Cambrian-Ordovician Deep Marine Channel-Fill Successions in Eastern Canada: Outcrop Analogues to Deep Marine Offshore Fields Western Africa
Denis Lavoie1, Pamela A. Reynolds2, and Donald K. Sickafoose2
1Quebec Division, Geological Survey of Canada, Quebec City, QC, Canada
2Sub-Saharan Africa, ExxonMobil Exploration Company, Houston, TX
Cambrian to Ordovician slope to toe-of-slope successions in eastern Quebec are exposed laterally for over 600 km. These deposits were accumulated after the Ediacaran rifting of Rodinia, on the “passive” continental margin of Laurentia. The mudstone-dominated succession reaches up to 5 km in thickness. Three sandstone and conglomerate intervals are recognized and can be linked with either eustatic events or tectonic readjustment of failed Proterozoic rift arm.

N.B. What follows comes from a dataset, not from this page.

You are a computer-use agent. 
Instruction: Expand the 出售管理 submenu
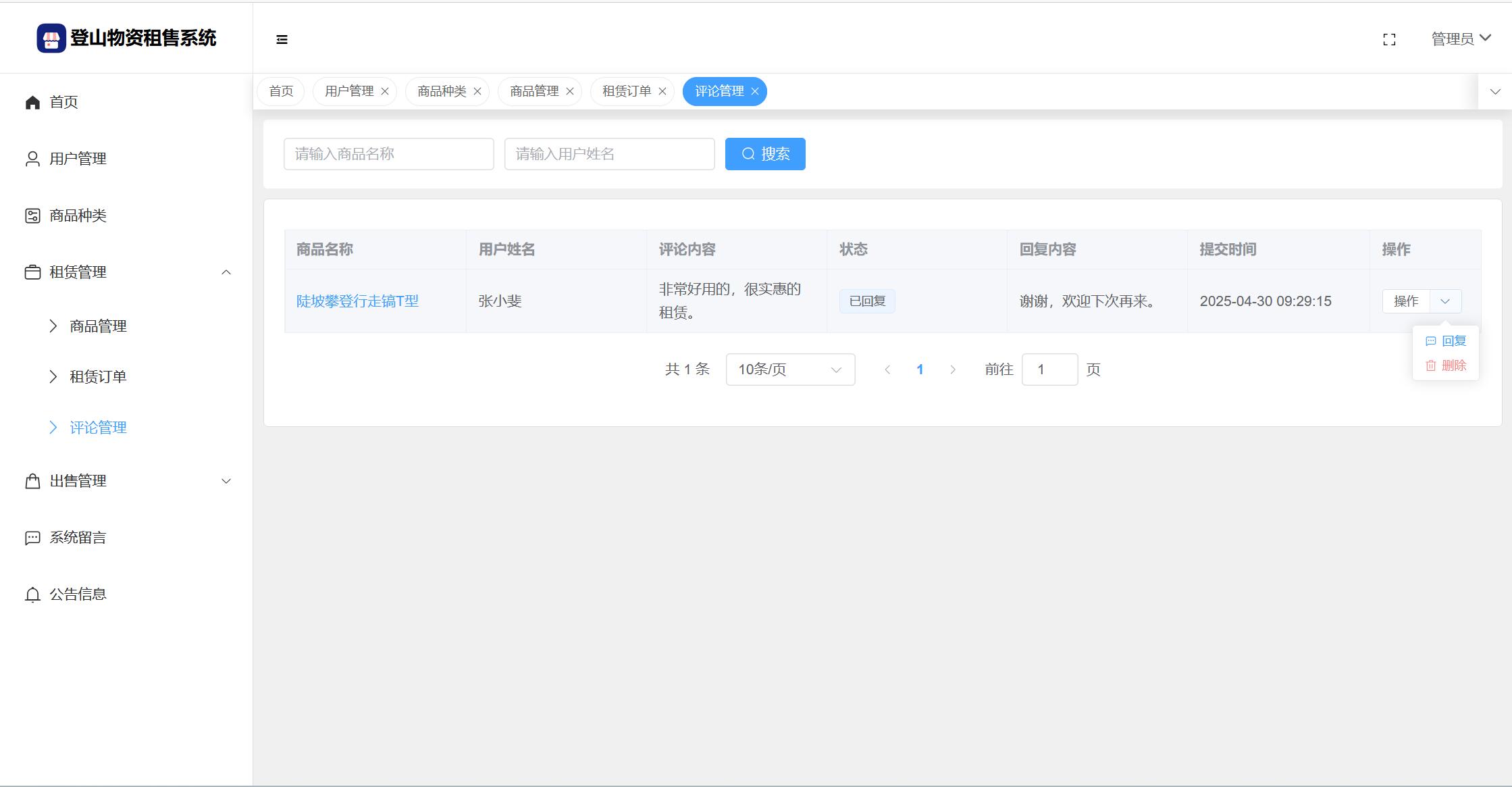[226, 481]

The first deep-marine coarse-grained deposit is late Early Cambrian and coincides with a global sea level lowstand. These deposits consist of sandstone and conglomerate arranged in thickening and coarsening-upward decametre-thick intervals. This succession ranges between 500 to 600 meters in thickness.
The second event occurred at the end of the Cambrian Grand Cycle B, the facies architecture and nature of the deposits suggest tectonic activity along a failed rift graben as the primary control on deposition. The succession fills metre- to decametre-deep channels with abandonment mud facies and lateral switching; a common fining-upward trend is present within individual channel. The sediment consists of Cambrian limestone and sandstone, Proterozoic rift basalt and metamorphic fragments.
The last event is latest Cambrian to earliest Ordovician and coincides with the end of the Cambrian Grand Cycle C at a time of a major sea level lowstand. The deposits consist of well sorted, medium-grained quartz arenite with rare graded bedding and few current ripples on the top of some beds. These discontinuous deposits can reach thickness of 200 meters.
This constrained chronostratigraphic framework demonstrates depositional variability on the scale of a passive margin. Using these outcrop analogues can help in predicting lateral extent, thickness and facies distribution of deep-water deposits in the sub-surface.